Son rôle politique, après l’armistice, n’était pas négligeable. Elle avait été utilisée par le social-démocrate Noske, auteur de la loi du 6 mars 1919 qui créait la Reichswehr. Elle avait permis de liquider les spartakistes à Berlin, pendant que les corps francs guerroyaient à l’est contre les bolchevistes. Von Seeckt, qui avait été placé par les socialistes à la tête de l’armée, était le général qui s’était emparé de Riga en mai 1919 après une brillante manœuvre.
L’intervention de Wilson dans la négociation d’armistice avait eu pour conséquence l’absolution inattendue du personnel militaire et de l’empereur par l’opinion allemande. Le président américain, lors des négociations de l’armistice, exigeait leur départ, avant de signer. Ludendorff avait démissionné, Guillaume II était parti en exil. Ils n’étaient donc en rien considérés par l’opinion allemande nationaliste comme les responsables du Diktat de Versailles. La propagande extrémiste en accuserait bien plus volontiers les « traîtres juifs », socialistes et communistes ou pacifistes.
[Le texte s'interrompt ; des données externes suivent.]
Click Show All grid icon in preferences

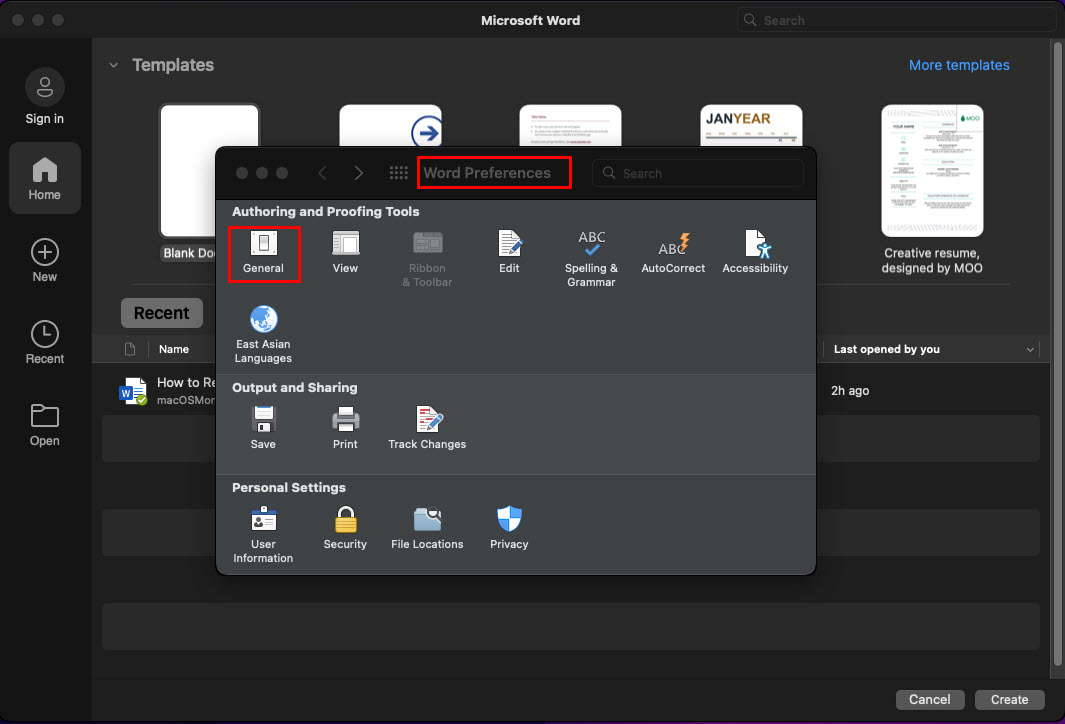click(x=398, y=173)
Hindenburg, vieille gloire de Tannenberg, était resté en poste seulement pour assurer, victime du devoir militaire, le sauvetage de l’armée en retraite. Recourant aux services des officiers prussiens contre les communistes, les sociaux-démocrates n’avaient pas manqué de saluer son mérite militaire. Le chancelier socialiste Ebert avait lui-même harangué les troupes de Berlin, les proclamant « invaincues ». Il avait fait graver sur le monument élevé à la gloire des étudiants berlinois morts au combat l’inscription « invictis victi victuri ». L’armée n’avait pas pour seul objet d’assurer l’ordre social, mais de préparer la revanche.
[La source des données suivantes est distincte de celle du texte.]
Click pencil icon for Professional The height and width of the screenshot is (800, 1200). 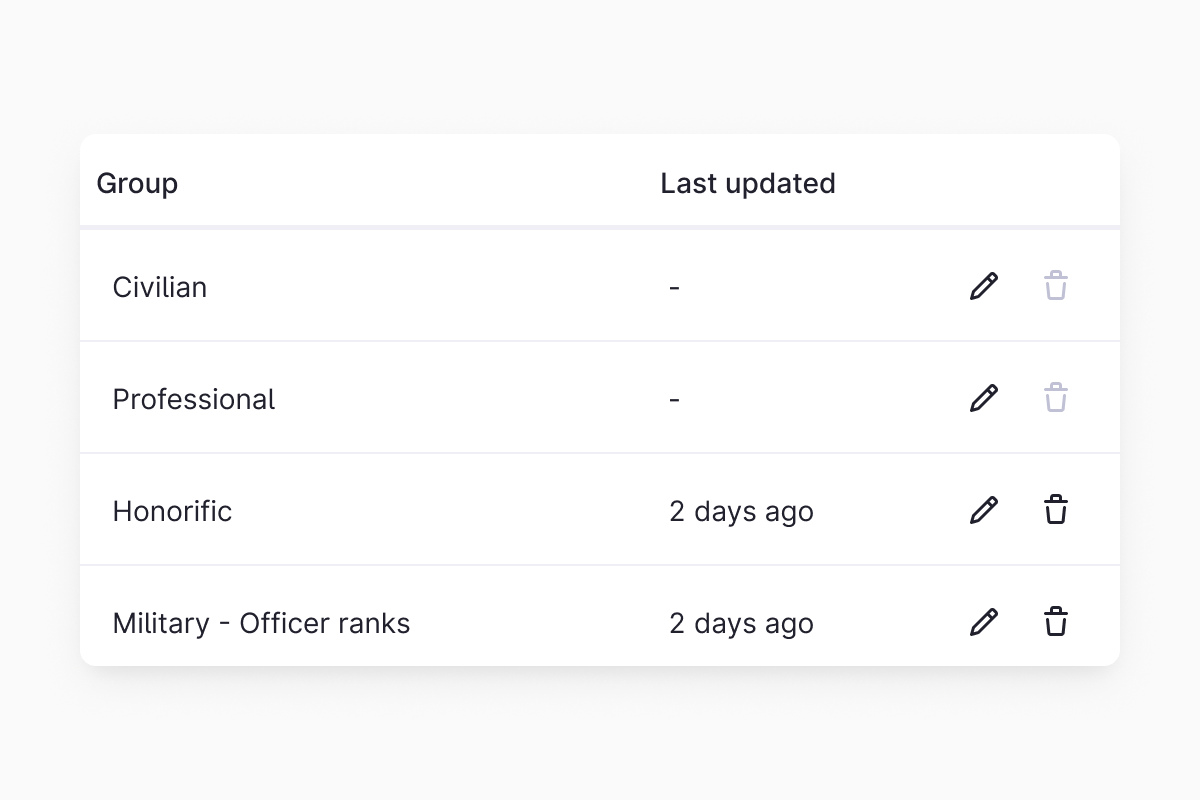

Telle était la tâche assignée aux quatre mille officiers triés sur le volet, héros des champs de bataille des Flandres et de Picardie, de Russie et d’Italie : reconstruire une armée avec des armes et des principes tactiques nouveaux, mais ancrée sur le prussianisme aristocratique du corps des officiers plus que jamais indépendant de la politique. La loi militaire de 1921 a bien supprimé le grand état-major, selon l’exigence du maréchal Foch. Mais le luthérien von Seeckt, qui a le culte de l’État fort et centralisé, substitue aux quatre armées distinctes de jadis, obéissant individuellement à l’empereur, un organisme unique, aux ordres du président du Reich et organisé avec méthode par le Chef der Heeresleitung. Il devient ainsi le responsable de l’ordre en Allemagne.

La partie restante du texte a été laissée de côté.